▸ **Exercise requirements**: Output, as a JSON list of strings, the lines of the listing from the one containing "Image resolution: width=1304" through the one containing "Looking at the screenshot, I should [351, 245].", one string per line and with blank lines omitted.

▸ **Source material**:
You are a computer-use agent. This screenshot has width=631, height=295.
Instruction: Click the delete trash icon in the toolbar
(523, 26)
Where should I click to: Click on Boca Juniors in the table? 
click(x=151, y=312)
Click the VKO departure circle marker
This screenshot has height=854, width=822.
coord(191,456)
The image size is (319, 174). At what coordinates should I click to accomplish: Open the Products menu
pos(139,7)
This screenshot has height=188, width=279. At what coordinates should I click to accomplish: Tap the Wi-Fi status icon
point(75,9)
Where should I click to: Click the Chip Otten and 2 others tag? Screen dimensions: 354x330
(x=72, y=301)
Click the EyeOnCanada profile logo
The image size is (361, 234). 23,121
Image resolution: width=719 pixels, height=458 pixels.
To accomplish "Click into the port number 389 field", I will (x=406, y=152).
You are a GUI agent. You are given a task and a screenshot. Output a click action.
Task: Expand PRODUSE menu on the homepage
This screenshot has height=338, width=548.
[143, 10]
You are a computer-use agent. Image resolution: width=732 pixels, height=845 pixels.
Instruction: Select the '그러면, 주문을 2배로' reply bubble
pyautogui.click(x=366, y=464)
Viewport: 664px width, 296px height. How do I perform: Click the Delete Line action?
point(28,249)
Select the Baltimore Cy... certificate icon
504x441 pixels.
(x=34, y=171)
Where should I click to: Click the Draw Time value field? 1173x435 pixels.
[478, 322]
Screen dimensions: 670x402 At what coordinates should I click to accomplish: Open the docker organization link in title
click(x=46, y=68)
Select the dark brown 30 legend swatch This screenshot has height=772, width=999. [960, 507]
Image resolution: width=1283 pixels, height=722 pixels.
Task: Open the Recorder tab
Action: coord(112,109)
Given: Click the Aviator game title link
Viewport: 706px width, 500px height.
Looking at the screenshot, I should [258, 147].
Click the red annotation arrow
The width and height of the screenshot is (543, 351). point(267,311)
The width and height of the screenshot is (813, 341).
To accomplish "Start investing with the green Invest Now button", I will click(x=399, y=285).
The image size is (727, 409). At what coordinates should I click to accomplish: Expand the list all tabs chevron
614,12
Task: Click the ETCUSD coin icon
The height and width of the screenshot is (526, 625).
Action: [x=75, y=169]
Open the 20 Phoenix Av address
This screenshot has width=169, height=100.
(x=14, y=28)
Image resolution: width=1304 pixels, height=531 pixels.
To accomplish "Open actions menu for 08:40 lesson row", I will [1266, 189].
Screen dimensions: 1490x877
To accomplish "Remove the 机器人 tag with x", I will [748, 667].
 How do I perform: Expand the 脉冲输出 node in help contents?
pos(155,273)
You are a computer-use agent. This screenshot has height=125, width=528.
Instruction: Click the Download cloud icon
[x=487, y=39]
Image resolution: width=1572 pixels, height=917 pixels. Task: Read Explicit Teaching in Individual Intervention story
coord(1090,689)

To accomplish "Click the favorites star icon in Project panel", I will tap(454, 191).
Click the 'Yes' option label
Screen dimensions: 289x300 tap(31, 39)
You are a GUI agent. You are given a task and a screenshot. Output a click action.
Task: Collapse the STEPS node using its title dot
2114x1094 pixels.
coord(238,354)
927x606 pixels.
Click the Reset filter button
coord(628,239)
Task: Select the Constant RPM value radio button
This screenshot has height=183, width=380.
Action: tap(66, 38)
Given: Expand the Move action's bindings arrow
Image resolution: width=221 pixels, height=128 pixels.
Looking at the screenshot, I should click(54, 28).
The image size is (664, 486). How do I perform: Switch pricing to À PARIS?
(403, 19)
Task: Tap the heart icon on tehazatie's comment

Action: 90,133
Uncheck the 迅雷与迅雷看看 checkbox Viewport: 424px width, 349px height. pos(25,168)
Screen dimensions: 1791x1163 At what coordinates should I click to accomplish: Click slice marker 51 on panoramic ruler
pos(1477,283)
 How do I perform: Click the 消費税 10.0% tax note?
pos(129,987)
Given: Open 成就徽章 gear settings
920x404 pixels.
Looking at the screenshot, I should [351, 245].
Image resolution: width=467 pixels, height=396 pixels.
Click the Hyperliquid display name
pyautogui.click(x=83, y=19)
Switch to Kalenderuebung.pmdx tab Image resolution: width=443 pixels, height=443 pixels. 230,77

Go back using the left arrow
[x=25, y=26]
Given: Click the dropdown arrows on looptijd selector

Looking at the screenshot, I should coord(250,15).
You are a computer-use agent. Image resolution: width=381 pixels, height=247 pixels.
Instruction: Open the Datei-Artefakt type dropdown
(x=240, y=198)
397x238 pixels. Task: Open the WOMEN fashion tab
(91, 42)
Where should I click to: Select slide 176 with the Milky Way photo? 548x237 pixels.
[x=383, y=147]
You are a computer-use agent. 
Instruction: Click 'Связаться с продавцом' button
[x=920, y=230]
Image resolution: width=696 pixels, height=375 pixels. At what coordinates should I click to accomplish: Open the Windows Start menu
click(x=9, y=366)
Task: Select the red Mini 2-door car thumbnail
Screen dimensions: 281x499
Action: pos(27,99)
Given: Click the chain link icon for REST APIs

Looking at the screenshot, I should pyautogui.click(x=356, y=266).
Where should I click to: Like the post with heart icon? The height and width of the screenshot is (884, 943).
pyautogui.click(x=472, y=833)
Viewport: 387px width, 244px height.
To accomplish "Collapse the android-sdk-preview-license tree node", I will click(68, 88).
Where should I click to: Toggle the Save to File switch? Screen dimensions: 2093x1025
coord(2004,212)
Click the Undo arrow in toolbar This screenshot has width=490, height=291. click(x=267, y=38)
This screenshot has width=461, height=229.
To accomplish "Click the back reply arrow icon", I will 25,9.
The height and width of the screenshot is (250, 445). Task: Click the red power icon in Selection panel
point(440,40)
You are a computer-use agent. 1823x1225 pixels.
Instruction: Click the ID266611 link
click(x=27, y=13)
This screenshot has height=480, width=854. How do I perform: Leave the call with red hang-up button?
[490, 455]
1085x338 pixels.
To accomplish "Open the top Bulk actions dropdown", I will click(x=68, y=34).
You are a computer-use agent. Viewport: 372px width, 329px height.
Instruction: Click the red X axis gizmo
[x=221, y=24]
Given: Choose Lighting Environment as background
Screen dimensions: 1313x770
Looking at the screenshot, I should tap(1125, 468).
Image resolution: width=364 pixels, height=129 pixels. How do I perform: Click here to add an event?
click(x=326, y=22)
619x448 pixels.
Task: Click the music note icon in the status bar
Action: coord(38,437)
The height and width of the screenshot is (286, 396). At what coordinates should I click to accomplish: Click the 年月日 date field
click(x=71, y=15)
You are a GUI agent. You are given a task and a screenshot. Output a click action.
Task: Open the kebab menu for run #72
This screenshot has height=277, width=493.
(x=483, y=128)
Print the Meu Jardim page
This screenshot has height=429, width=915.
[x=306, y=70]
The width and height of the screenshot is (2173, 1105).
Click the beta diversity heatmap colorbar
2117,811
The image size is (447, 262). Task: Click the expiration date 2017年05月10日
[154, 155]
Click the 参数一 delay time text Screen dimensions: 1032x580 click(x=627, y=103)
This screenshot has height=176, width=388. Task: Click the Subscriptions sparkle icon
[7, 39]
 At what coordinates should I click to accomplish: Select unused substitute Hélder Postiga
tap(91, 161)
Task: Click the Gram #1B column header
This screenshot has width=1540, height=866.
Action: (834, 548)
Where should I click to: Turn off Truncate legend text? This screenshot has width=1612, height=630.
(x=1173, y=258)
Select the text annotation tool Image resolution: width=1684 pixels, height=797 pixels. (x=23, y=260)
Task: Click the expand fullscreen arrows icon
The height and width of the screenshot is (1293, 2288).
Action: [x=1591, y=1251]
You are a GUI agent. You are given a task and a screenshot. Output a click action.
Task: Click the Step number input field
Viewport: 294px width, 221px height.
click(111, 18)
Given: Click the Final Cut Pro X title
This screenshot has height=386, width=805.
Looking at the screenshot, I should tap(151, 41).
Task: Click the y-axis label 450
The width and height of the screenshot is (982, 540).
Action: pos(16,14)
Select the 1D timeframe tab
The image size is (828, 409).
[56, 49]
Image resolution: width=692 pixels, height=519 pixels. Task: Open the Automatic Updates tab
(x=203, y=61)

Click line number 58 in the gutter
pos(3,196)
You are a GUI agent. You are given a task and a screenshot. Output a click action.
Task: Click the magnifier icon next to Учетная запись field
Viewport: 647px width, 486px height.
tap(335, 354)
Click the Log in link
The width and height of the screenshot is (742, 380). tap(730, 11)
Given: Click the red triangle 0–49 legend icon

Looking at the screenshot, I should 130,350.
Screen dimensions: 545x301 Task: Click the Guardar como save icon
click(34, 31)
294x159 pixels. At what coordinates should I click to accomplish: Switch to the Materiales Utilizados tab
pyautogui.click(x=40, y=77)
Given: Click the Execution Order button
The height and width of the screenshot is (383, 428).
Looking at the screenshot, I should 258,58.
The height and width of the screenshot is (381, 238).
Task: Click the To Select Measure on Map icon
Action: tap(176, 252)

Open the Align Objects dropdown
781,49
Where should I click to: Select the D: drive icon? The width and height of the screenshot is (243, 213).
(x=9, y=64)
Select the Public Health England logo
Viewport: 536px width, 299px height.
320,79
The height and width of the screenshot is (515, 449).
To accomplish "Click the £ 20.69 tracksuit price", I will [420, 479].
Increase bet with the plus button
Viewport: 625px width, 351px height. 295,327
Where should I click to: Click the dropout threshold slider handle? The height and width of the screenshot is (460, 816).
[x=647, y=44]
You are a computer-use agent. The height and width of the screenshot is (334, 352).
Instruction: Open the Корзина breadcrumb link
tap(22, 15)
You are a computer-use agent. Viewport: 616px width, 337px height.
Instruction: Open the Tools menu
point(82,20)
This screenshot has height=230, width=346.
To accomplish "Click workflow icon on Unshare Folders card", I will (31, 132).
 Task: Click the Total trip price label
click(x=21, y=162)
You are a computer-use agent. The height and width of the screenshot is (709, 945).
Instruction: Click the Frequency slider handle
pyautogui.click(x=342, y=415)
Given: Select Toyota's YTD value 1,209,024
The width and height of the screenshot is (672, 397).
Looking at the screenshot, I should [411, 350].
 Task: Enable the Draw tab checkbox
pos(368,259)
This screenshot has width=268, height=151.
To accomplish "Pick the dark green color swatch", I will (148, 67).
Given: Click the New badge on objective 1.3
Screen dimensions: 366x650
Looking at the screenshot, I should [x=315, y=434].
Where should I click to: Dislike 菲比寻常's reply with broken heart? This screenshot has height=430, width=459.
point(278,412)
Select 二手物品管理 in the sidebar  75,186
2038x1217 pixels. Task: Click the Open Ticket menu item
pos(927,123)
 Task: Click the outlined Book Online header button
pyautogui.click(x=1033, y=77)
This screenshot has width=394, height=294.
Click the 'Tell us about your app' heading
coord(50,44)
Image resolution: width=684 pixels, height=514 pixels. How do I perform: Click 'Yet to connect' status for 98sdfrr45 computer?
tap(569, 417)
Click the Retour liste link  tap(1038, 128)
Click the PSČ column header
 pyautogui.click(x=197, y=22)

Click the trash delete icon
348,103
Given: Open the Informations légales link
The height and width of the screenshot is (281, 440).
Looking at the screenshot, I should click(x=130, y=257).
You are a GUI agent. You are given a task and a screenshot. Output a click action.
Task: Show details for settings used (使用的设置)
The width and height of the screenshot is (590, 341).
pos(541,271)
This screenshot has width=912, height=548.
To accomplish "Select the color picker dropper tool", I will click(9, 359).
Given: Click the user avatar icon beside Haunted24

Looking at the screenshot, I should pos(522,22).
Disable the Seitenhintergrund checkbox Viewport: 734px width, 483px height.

▸ **Correct result**:
[
  "Image resolution: width=1304 pixels, height=531 pixels.",
  "To accomplish \"Open actions menu for 08:40 lesson row\", I will [1266, 189].",
  "Screen dimensions: 1490x877",
  "To accomplish \"Remove the 机器人 tag with x\", I will [748, 667].",
  " How do I perform: Expand the 脉冲输出 node in help contents?",
  "pos(155,273)",
  "You are a computer-use agent. This screenshot has height=125, width=528.",
  "Instruction: Click the Download cloud icon",
  "[x=487, y=39]",
  "Image resolution: width=1572 pixels, height=917 pixels. Task: Read Explicit Teaching in Individual Intervention story",
  "coord(1090,689)",
  "To accomplish \"Click the favorites star icon in Project panel\", I will tap(454, 191).",
  "Click the 'Yes' option label",
  "Screen dimensions: 289x300 tap(31, 39)",
  "You are a GUI agent. You are given a task and a screenshot. Output a click action.",
  "Task: Collapse the STEPS node using its title dot",
  "2114x1094 pixels.",
  "coord(238,354)",
  "927x606 pixels.",
  "Click the Reset filter button",
  "coord(628,239)",
  "Task: Select the Constant RPM value radio button",
  "This screenshot has height=183, width=380.",
  "Action: tap(66, 38)",
  "Given: Expand the Move action's bindings arrow",
  "Image resolution: width=221 pixels, height=128 pixels.",
  "Looking at the screenshot, I should click(54, 28).",
  "The image size is (664, 486). How do I perform: Switch pricing to À PARIS?",
  "(403, 19)",
  "Task: Tap the heart icon on tehazatie's comment",
  "Action: 90,133",
  "Uncheck the 迅雷与迅雷看看 checkbox Viewport: 424px width, 349px height. pos(25,168)",
  "Screen dimensions: 1791x1163 At what coordinates should I click to accomplish: Click slice marker 51 on panoramic ruler",
  "pos(1477,283)",
  " How do I perform: Click the 消費税 10.0% tax note?",
  "pos(129,987)",
  "Given: Open 成就徽章 gear settings",
  "920x404 pixels.",
  "Looking at the screenshot, I should [351, 245]."
]